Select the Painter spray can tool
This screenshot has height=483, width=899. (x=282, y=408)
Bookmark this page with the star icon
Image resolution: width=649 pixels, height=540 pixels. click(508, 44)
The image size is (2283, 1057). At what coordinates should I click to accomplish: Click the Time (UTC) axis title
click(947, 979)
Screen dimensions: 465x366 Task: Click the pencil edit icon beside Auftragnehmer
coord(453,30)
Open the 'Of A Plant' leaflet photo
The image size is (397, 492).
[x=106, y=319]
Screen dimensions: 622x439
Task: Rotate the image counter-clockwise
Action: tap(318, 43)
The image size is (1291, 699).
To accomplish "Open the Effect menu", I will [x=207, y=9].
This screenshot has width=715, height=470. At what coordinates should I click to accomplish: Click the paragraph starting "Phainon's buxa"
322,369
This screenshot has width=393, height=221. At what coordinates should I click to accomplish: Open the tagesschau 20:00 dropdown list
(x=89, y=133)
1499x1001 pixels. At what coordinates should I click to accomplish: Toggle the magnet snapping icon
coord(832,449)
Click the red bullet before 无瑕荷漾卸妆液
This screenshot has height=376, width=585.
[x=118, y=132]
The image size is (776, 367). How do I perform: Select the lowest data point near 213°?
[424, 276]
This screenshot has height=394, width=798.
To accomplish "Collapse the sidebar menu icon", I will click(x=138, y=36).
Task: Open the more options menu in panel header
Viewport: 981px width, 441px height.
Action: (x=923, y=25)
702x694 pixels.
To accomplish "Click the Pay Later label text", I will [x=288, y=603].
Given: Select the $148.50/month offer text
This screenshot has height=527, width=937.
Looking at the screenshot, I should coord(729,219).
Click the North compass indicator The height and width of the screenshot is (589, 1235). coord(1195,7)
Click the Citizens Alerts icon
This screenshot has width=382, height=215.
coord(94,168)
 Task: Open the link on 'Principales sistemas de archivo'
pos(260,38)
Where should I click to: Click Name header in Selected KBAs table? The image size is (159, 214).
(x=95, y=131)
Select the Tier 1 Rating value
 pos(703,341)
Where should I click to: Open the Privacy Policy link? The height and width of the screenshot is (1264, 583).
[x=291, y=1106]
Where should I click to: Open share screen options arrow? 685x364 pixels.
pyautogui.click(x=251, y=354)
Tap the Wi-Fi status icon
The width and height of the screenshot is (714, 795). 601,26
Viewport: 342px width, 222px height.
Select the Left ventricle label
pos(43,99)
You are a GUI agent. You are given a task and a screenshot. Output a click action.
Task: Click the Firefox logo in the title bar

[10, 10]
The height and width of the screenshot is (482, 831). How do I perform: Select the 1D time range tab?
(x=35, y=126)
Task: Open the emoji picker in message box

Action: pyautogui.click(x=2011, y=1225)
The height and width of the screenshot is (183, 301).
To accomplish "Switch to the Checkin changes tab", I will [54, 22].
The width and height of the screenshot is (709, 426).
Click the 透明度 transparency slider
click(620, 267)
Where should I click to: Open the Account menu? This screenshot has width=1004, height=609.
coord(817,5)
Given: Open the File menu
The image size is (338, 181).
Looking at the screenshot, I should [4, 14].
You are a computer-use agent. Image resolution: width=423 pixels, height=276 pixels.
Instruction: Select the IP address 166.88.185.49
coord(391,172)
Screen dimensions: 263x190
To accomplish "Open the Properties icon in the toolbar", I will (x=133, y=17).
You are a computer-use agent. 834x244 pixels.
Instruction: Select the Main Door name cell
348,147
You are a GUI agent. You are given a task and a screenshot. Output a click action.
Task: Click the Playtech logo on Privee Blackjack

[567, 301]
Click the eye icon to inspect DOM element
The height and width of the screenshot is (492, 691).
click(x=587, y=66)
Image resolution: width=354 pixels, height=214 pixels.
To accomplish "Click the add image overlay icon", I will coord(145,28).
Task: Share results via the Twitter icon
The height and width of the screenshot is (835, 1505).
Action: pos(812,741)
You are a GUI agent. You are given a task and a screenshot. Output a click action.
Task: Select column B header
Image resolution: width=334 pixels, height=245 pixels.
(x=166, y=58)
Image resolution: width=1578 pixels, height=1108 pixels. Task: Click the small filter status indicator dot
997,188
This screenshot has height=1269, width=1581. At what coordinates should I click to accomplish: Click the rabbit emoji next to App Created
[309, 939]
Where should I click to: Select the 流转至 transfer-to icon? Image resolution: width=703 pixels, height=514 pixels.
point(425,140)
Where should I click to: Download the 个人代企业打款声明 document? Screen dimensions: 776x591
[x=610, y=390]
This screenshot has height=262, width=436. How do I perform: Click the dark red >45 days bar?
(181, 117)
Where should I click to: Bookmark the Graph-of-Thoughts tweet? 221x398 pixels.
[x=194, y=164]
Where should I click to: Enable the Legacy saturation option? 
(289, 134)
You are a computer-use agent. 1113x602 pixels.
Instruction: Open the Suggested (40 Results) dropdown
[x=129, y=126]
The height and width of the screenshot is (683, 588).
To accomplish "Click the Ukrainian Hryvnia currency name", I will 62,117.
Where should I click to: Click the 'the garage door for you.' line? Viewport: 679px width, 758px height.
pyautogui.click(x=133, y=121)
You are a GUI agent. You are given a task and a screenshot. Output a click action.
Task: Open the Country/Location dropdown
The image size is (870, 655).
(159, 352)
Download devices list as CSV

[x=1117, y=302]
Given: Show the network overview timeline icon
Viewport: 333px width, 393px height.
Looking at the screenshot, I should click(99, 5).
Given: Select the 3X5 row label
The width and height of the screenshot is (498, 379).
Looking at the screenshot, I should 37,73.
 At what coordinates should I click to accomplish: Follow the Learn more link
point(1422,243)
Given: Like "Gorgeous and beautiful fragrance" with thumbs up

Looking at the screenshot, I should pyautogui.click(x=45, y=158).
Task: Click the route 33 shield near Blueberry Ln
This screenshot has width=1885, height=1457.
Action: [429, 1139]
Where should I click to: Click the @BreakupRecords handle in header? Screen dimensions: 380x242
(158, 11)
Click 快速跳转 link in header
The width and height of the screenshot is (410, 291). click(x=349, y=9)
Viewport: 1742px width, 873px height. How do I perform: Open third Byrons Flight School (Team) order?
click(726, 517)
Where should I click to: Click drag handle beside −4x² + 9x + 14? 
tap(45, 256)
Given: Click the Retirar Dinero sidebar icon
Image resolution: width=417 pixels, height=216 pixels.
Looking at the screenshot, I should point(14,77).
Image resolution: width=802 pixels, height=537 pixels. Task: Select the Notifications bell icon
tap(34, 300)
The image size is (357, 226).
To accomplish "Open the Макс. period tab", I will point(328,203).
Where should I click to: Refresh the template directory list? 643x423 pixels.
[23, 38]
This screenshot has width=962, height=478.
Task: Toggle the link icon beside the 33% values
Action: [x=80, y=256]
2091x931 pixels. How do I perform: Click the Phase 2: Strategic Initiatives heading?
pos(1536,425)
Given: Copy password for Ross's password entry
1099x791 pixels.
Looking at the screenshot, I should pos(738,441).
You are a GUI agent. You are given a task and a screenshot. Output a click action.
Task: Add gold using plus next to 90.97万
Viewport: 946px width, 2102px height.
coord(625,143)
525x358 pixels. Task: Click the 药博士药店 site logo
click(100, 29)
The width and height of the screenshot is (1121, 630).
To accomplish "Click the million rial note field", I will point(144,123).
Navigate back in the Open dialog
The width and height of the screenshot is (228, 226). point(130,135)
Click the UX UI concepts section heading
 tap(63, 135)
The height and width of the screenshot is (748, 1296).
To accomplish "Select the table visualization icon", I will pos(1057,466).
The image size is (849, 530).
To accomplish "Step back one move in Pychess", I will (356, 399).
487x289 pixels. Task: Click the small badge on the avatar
+++++
> Stated problem
Arrange every line of the material above into a Markdown table with two columns, "Row" and "Line," where "Row" holds the row number. Omit blank lines.

> Answer to the problem
| Row | Line |
|---|---|
| 1 | Select the Painter spray can tool |
| 2 | This screenshot has height=483, width=899. (x=282, y=408) |
| 3 | Bookmark this page with the star icon |
| 4 | Image resolution: width=649 pixels, height=540 pixels. click(508, 44) |
| 5 | The image size is (2283, 1057). At what coordinates should I click to accomplish: Click the Time (UTC) axis title |
| 6 | click(947, 979) |
| 7 | Screen dimensions: 465x366 Task: Click the pencil edit icon beside Auftragnehmer |
| 8 | coord(453,30) |
| 9 | Open the 'Of A Plant' leaflet photo |
| 10 | The image size is (397, 492). |
| 11 | [x=106, y=319] |
| 12 | Screen dimensions: 622x439 |
| 13 | Task: Rotate the image counter-clockwise |
| 14 | Action: tap(318, 43) |
| 15 | The image size is (1291, 699). |
| 16 | To accomplish "Open the Effect menu", I will [x=207, y=9]. |
| 17 | This screenshot has width=715, height=470. At what coordinates should I click to accomplish: Click the paragraph starting "Phainon's buxa" |
| 18 | 322,369 |
| 19 | This screenshot has width=393, height=221. At what coordinates should I click to accomplish: Open the tagesschau 20:00 dropdown list |
| 20 | (x=89, y=133) |
| 21 | 1499x1001 pixels. At what coordinates should I click to accomplish: Toggle the magnet snapping icon |
| 22 | coord(832,449) |
| 23 | Click the red bullet before 无瑕荷漾卸妆液 |
| 24 | This screenshot has height=376, width=585. |
| 25 | [x=118, y=132] |
| 26 | The image size is (776, 367). How do I perform: Select the lowest data point near 213°? |
| 27 | [424, 276] |
| 28 | This screenshot has height=394, width=798. |
| 29 | To accomplish "Collapse the sidebar menu icon", I will click(x=138, y=36). |
| 30 | Task: Open the more options menu in panel header |
| 31 | Viewport: 981px width, 441px height. |
| 32 | Action: (x=923, y=25) |
| 33 | 702x694 pixels. |
| 34 | To accomplish "Click the Pay Later label text", I will [x=288, y=603]. |
| 35 | Given: Select the $148.50/month offer text |
| 36 | This screenshot has height=527, width=937. |
| 37 | Looking at the screenshot, I should coord(729,219). |
| 38 | Click the North compass indicator The height and width of the screenshot is (589, 1235). coord(1195,7) |
| 39 | Click the Citizens Alerts icon |
| 40 | This screenshot has width=382, height=215. |
| 41 | coord(94,168) |
| 42 |  Task: Open the link on 'Principales sistemas de archivo' |
| 43 | pos(260,38) |
| 44 | Where should I click to: Click Name header in Selected KBAs table? The image size is (159, 214). |
| 45 | (x=95, y=131) |
| 46 | Select the Tier 1 Rating value |
| 47 |  pos(703,341) |
| 48 | Where should I click to: Open the Privacy Policy link? The height and width of the screenshot is (1264, 583). |
| 49 | [x=291, y=1106] |
| 50 | Where should I click to: Open share screen options arrow? 685x364 pixels. |
| 51 | pyautogui.click(x=251, y=354) |
| 52 | Tap the Wi-Fi status icon |
| 53 | The width and height of the screenshot is (714, 795). 601,26 |
| 54 | Viewport: 342px width, 222px height. |
| 55 | Select the Left ventricle label |
| 56 | pos(43,99) |
| 57 | You are a GUI agent. You are given a task and a screenshot. Output a click action. |
| 58 | Task: Click the Firefox logo in the title bar |
| 59 | [10, 10] |
| 60 | The height and width of the screenshot is (482, 831). How do I perform: Select the 1D time range tab? |
| 61 | (x=35, y=126) |
| 62 | Task: Open the emoji picker in message box |
| 63 | Action: pyautogui.click(x=2011, y=1225) |
| 64 | The height and width of the screenshot is (183, 301). |
| 65 | To accomplish "Switch to the Checkin changes tab", I will [54, 22]. |
| 66 | The width and height of the screenshot is (709, 426). |
| 67 | Click the 透明度 transparency slider |
| 68 | click(620, 267) |
| 69 | Where should I click to: Open the Account menu? This screenshot has width=1004, height=609. |
| 70 | coord(817,5) |
| 71 | Given: Open the File menu |
| 72 | The image size is (338, 181). |
| 73 | Looking at the screenshot, I should [4, 14]. |
| 74 | You are a computer-use agent. Image resolution: width=423 pixels, height=276 pixels. |
| 75 | Instruction: Select the IP address 166.88.185.49 |
| 76 | coord(391,172) |
| 77 | Screen dimensions: 263x190 |
| 78 | To accomplish "Open the Properties icon in the toolbar", I will (x=133, y=17). |
| 79 | You are a computer-use agent. 834x244 pixels. |
| 80 | Instruction: Select the Main Door name cell |
| 81 | 348,147 |
| 82 | You are a GUI agent. You are given a task and a screenshot. Output a click action. |
| 83 | Task: Click the Playtech logo on Privee Blackjack |
| 84 | [567, 301] |
| 85 | Click the eye icon to inspect DOM element |
| 86 | The height and width of the screenshot is (492, 691). |
| 87 | click(x=587, y=66) |
| 88 | Image resolution: width=354 pixels, height=214 pixels. |
| 89 | To accomplish "Click the add image overlay icon", I will coord(145,28). |
| 90 | Task: Share results via the Twitter icon |
| 91 | The height and width of the screenshot is (835, 1505). |
| 92 | Action: pos(812,741) |
| 93 | You are a GUI agent. You are given a task and a screenshot. Output a click action. |
| 94 | Task: Select column B header |
| 95 | Image resolution: width=334 pixels, height=245 pixels. |
| 96 | (x=166, y=58) |
| 97 | Image resolution: width=1578 pixels, height=1108 pixels. Task: Click the small filter status indicator dot |
| 98 | 997,188 |
| 99 | This screenshot has height=1269, width=1581. At what coordinates should I click to accomplish: Click the rabbit emoji next to App Created |
| 100 | [309, 939] |
| 101 | Where should I click to: Select the 流转至 transfer-to icon? Image resolution: width=703 pixels, height=514 pixels. |
| 102 | point(425,140) |
| 103 | Where should I click to: Download the 个人代企业打款声明 document? Screen dimensions: 776x591 |
| 104 | [x=610, y=390] |
| 105 | This screenshot has height=262, width=436. How do I perform: Click the dark red >45 days bar? |
| 106 | (181, 117) |
| 107 | Where should I click to: Bookmark the Graph-of-Thoughts tweet? 221x398 pixels. |
| 108 | [x=194, y=164] |
| 109 | Where should I click to: Enable the Legacy saturation option?  |
| 110 | (289, 134) |
| 111 | You are a computer-use agent. 1113x602 pixels. |
| 112 | Instruction: Open the Suggested (40 Results) dropdown |
| 113 | [x=129, y=126] |
| 114 | The height and width of the screenshot is (683, 588). |
| 115 | To accomplish "Click the Ukrainian Hryvnia currency name", I will 62,117. |
| 116 | Where should I click to: Click the 'the garage door for you.' line? Viewport: 679px width, 758px height. |
| 117 | pyautogui.click(x=133, y=121) |
| 118 | You are a GUI agent. You are given a task and a screenshot. Output a click action. |
| 119 | Task: Open the Country/Location dropdown |
| 120 | The image size is (870, 655). |
| 121 | (159, 352) |
| 122 | Download devices list as CSV |
| 123 | [x=1117, y=302] |
| 124 | Given: Show the network overview timeline icon |
| 125 | Viewport: 333px width, 393px height. |
| 126 | Looking at the screenshot, I should click(99, 5). |
| 127 | Given: Select the 3X5 row label |
| 128 | The width and height of the screenshot is (498, 379). |
| 129 | Looking at the screenshot, I should 37,73. |
| 130 |  At what coordinates should I click to accomplish: Follow the Learn more link |
| 131 | point(1422,243) |
| 132 | Given: Like "Gorgeous and beautiful fragrance" with thumbs up |
| 133 | Looking at the screenshot, I should pyautogui.click(x=45, y=158). |
| 134 | Task: Click the route 33 shield near Blueberry Ln |
| 135 | This screenshot has width=1885, height=1457. |
| 136 | Action: [429, 1139] |
| 137 | Where should I click to: Click the @BreakupRecords handle in header? Screen dimensions: 380x242 |
| 138 | (158, 11) |
| 139 | Click 快速跳转 link in header |
| 140 | The width and height of the screenshot is (410, 291). click(x=349, y=9) |
| 141 | Viewport: 1742px width, 873px height. How do I perform: Open third Byrons Flight School (Team) order? |
| 142 | click(726, 517) |
| 143 | Where should I click to: Click drag handle beside −4x² + 9x + 14?  |
| 144 | tap(45, 256) |
| 145 | Given: Click the Retirar Dinero sidebar icon |
| 146 | Image resolution: width=417 pixels, height=216 pixels. |
| 147 | Looking at the screenshot, I should point(14,77). |
| 148 | Image resolution: width=802 pixels, height=537 pixels. Task: Select the Notifications bell icon |
| 149 | tap(34, 300) |
| 150 | The image size is (357, 226). |
| 151 | To accomplish "Open the Макс. period tab", I will point(328,203). |
| 152 | Where should I click to: Refresh the template directory list? 643x423 pixels. |
| 153 | [23, 38] |
| 154 | This screenshot has width=962, height=478. |
| 155 | Task: Toggle the link icon beside the 33% values |
| 156 | Action: [x=80, y=256] |
| 157 | 2091x931 pixels. How do I perform: Click the Phase 2: Strategic Initiatives heading? |
| 158 | pos(1536,425) |
| 159 | Given: Copy password for Ross's password entry |
| 160 | 1099x791 pixels. |
| 161 | Looking at the screenshot, I should pos(738,441). |
| 162 | You are a GUI agent. You are given a task and a screenshot. Output a click action. |
| 163 | Task: Add gold using plus next to 90.97万 |
| 164 | Viewport: 946px width, 2102px height. |
| 165 | coord(625,143) |
| 166 | 525x358 pixels. Task: Click the 药博士药店 site logo |
| 167 | click(100, 29) |
| 168 | The width and height of the screenshot is (1121, 630). |
| 169 | To accomplish "Click the million rial note field", I will point(144,123). |
| 170 | Navigate back in the Open dialog |
| 171 | The width and height of the screenshot is (228, 226). point(130,135) |
| 172 | Click the UX UI concepts section heading |
| 173 |  tap(63, 135) |
| 174 | The height and width of the screenshot is (748, 1296). |
| 175 | To accomplish "Select the table visualization icon", I will pos(1057,466). |
| 176 | The image size is (849, 530). |
| 177 | To accomplish "Step back one move in Pychess", I will (356, 399). |
| 178 | 487x289 pixels. Task: Click the small badge on the avatar |